▸ What you are asked to do: Once you have read the records below, print them again exactly as they stand.

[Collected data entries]
▬▬▬▬▬▬▬▬▬▬
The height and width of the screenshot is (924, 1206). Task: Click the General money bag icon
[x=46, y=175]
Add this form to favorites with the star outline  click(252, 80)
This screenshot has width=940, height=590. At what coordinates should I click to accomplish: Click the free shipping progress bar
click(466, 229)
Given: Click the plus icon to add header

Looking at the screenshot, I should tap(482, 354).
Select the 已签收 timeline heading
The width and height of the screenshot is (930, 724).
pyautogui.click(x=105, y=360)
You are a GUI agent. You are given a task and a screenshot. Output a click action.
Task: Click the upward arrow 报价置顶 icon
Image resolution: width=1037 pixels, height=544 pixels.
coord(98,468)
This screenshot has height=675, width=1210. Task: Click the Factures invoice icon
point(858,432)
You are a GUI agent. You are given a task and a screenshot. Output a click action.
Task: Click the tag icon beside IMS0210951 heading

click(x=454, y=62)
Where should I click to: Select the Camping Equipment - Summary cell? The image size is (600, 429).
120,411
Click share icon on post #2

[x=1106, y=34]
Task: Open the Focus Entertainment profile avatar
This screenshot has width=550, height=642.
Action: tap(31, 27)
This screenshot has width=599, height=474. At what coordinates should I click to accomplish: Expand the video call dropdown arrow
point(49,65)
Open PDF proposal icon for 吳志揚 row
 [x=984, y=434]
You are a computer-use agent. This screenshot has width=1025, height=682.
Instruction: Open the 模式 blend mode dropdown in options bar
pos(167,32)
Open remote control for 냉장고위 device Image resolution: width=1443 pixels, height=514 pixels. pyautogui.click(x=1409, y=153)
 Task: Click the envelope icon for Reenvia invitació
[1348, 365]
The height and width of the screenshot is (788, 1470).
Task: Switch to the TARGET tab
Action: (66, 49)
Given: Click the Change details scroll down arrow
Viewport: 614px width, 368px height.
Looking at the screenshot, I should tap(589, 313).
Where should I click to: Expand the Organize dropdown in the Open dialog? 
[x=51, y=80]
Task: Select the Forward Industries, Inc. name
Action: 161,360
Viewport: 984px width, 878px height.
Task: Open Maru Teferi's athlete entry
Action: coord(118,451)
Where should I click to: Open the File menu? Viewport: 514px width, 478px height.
▬▬▬▬▬▬▬▬▬▬
▸ Written solution:
The height and width of the screenshot is (924, 1206). Task: Click the General money bag icon
[x=46, y=175]
Add this form to favorites with the star outline  click(252, 80)
This screenshot has width=940, height=590. At what coordinates should I click to accomplish: Click the free shipping progress bar
click(466, 229)
Given: Click the plus icon to add header

Looking at the screenshot, I should tap(482, 354).
Select the 已签收 timeline heading
The width and height of the screenshot is (930, 724).
pyautogui.click(x=105, y=360)
You are a GUI agent. You are given a task and a screenshot. Output a click action.
Task: Click the upward arrow 报价置顶 icon
Image resolution: width=1037 pixels, height=544 pixels.
coord(98,468)
This screenshot has height=675, width=1210. Task: Click the Factures invoice icon
point(858,432)
You are a GUI agent. You are given a task and a screenshot. Output a click action.
Task: Click the tag icon beside IMS0210951 heading

click(x=454, y=62)
Where should I click to: Select the Camping Equipment - Summary cell? The image size is (600, 429).
120,411
Click share icon on post #2

[x=1106, y=34]
Task: Open the Focus Entertainment profile avatar
This screenshot has width=550, height=642.
Action: tap(31, 27)
This screenshot has width=599, height=474. At what coordinates should I click to accomplish: Expand the video call dropdown arrow
point(49,65)
Open PDF proposal icon for 吳志揚 row
 [x=984, y=434]
You are a computer-use agent. This screenshot has width=1025, height=682.
Instruction: Open the 模式 blend mode dropdown in options bar
pos(167,32)
Open remote control for 냉장고위 device Image resolution: width=1443 pixels, height=514 pixels. pyautogui.click(x=1409, y=153)
 Task: Click the envelope icon for Reenvia invitació
[1348, 365]
The height and width of the screenshot is (788, 1470).
Task: Switch to the TARGET tab
Action: (66, 49)
Given: Click the Change details scroll down arrow
Viewport: 614px width, 368px height.
Looking at the screenshot, I should tap(589, 313).
Where should I click to: Expand the Organize dropdown in the Open dialog? 
[x=51, y=80]
Task: Select the Forward Industries, Inc. name
Action: 161,360
Viewport: 984px width, 878px height.
Task: Open Maru Teferi's athlete entry
Action: coord(118,451)
Where should I click to: Open the File menu? Viewport: 514px width, 478px height.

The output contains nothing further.